(Work instruction) The data must be returned in full and exactly as given.

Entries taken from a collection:
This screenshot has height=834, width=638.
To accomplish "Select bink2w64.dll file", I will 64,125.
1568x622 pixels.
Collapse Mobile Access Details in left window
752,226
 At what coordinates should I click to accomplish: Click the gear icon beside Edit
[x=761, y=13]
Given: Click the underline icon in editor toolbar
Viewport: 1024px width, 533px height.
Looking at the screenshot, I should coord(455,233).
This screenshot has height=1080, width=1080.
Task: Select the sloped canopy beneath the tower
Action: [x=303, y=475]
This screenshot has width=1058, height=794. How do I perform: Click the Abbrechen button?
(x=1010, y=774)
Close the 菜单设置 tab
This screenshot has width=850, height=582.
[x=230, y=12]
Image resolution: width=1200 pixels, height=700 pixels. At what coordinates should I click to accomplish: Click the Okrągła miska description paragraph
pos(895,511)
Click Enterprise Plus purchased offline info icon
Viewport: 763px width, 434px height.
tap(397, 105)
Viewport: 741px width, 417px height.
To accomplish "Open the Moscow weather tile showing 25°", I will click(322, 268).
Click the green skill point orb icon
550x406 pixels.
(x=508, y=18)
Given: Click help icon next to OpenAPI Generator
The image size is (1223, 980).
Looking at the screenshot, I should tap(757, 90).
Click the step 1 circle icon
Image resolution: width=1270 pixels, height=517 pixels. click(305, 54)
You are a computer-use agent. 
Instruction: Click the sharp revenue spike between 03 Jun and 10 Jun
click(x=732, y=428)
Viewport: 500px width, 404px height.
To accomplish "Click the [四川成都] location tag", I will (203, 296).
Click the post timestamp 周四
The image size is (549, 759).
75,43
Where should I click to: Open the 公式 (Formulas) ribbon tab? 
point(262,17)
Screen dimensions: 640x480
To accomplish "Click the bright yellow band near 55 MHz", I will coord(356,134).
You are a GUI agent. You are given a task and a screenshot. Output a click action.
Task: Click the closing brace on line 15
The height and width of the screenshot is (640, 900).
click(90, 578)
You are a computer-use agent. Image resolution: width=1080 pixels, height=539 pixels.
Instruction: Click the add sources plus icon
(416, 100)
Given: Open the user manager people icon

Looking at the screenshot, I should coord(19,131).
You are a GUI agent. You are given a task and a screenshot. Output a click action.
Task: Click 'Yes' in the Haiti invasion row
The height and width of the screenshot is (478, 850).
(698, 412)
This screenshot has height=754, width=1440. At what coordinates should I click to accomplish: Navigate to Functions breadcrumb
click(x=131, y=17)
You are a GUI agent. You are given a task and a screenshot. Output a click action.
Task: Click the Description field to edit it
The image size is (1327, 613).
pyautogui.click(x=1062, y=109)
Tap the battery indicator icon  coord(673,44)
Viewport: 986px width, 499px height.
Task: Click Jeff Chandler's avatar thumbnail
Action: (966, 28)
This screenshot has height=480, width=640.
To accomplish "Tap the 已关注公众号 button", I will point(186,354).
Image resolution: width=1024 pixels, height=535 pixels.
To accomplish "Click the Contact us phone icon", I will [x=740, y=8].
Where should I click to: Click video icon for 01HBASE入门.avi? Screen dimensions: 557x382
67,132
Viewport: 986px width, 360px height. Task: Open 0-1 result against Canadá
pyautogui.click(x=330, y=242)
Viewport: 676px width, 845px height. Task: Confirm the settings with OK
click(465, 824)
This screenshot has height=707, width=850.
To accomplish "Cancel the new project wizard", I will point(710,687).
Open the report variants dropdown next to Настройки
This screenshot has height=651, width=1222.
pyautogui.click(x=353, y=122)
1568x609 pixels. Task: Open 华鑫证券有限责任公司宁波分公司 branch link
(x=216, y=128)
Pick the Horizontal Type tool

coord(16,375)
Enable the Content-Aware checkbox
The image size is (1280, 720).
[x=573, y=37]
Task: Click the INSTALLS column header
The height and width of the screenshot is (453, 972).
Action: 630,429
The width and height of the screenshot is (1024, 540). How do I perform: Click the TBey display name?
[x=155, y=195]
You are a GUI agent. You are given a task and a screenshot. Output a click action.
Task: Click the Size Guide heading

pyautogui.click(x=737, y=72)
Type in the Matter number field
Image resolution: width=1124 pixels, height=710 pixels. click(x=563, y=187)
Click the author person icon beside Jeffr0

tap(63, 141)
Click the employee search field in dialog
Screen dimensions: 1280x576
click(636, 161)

(Exercise response)
This screenshot has height=834, width=638.
To accomplish "Select bink2w64.dll file", I will 64,125.
1568x622 pixels.
Collapse Mobile Access Details in left window
752,226
 At what coordinates should I click to accomplish: Click the gear icon beside Edit
[x=761, y=13]
Given: Click the underline icon in editor toolbar
Viewport: 1024px width, 533px height.
Looking at the screenshot, I should coord(455,233).
This screenshot has height=1080, width=1080.
Task: Select the sloped canopy beneath the tower
Action: [x=303, y=475]
This screenshot has width=1058, height=794. How do I perform: Click the Abbrechen button?
(x=1010, y=774)
Close the 菜单设置 tab
This screenshot has width=850, height=582.
[x=230, y=12]
Image resolution: width=1200 pixels, height=700 pixels. At what coordinates should I click to accomplish: Click the Okrągła miska description paragraph
pos(895,511)
Click Enterprise Plus purchased offline info icon
Viewport: 763px width, 434px height.
tap(397, 105)
Viewport: 741px width, 417px height.
To accomplish "Open the Moscow weather tile showing 25°", I will click(322, 268).
Click the green skill point orb icon
550x406 pixels.
(x=508, y=18)
Given: Click help icon next to OpenAPI Generator
The image size is (1223, 980).
Looking at the screenshot, I should tap(757, 90).
Click the step 1 circle icon
Image resolution: width=1270 pixels, height=517 pixels. click(305, 54)
You are a computer-use agent. 
Instruction: Click the sharp revenue spike between 03 Jun and 10 Jun
click(x=732, y=428)
Viewport: 500px width, 404px height.
To accomplish "Click the [四川成都] location tag", I will (203, 296).
Click the post timestamp 周四
The image size is (549, 759).
75,43
Where should I click to: Open the 公式 (Formulas) ribbon tab? 
point(262,17)
Screen dimensions: 640x480
To accomplish "Click the bright yellow band near 55 MHz", I will coord(356,134).
You are a GUI agent. You are given a task and a screenshot. Output a click action.
Task: Click the closing brace on line 15
The height and width of the screenshot is (640, 900).
click(90, 578)
You are a computer-use agent. Image resolution: width=1080 pixels, height=539 pixels.
Instruction: Click the add sources plus icon
(416, 100)
Given: Open the user manager people icon

Looking at the screenshot, I should coord(19,131).
You are a GUI agent. You are given a task and a screenshot. Output a click action.
Task: Click 'Yes' in the Haiti invasion row
The height and width of the screenshot is (478, 850).
(698, 412)
This screenshot has height=754, width=1440. At what coordinates should I click to accomplish: Navigate to Functions breadcrumb
click(x=131, y=17)
You are a GUI agent. You are given a task and a screenshot. Output a click action.
Task: Click the Description field to edit it
The image size is (1327, 613).
pyautogui.click(x=1062, y=109)
Tap the battery indicator icon  coord(673,44)
Viewport: 986px width, 499px height.
Task: Click Jeff Chandler's avatar thumbnail
Action: (966, 28)
This screenshot has height=480, width=640.
To accomplish "Tap the 已关注公众号 button", I will point(186,354).
Image resolution: width=1024 pixels, height=535 pixels.
To accomplish "Click the Contact us phone icon", I will [x=740, y=8].
Where should I click to: Click video icon for 01HBASE入门.avi? Screen dimensions: 557x382
67,132
Viewport: 986px width, 360px height. Task: Open 0-1 result against Canadá
pyautogui.click(x=330, y=242)
Viewport: 676px width, 845px height. Task: Confirm the settings with OK
click(465, 824)
This screenshot has height=707, width=850.
To accomplish "Cancel the new project wizard", I will point(710,687).
Open the report variants dropdown next to Настройки
This screenshot has height=651, width=1222.
pyautogui.click(x=353, y=122)
1568x609 pixels. Task: Open 华鑫证券有限责任公司宁波分公司 branch link
(x=216, y=128)
Pick the Horizontal Type tool

coord(16,375)
Enable the Content-Aware checkbox
The image size is (1280, 720).
[x=573, y=37]
Task: Click the INSTALLS column header
The height and width of the screenshot is (453, 972).
Action: 630,429
The width and height of the screenshot is (1024, 540). How do I perform: Click the TBey display name?
[x=155, y=195]
You are a GUI agent. You are given a task and a screenshot. Output a click action.
Task: Click the Size Guide heading

pyautogui.click(x=737, y=72)
Type in the Matter number field
Image resolution: width=1124 pixels, height=710 pixels. click(x=563, y=187)
Click the author person icon beside Jeffr0

tap(63, 141)
Click the employee search field in dialog
Screen dimensions: 1280x576
click(636, 161)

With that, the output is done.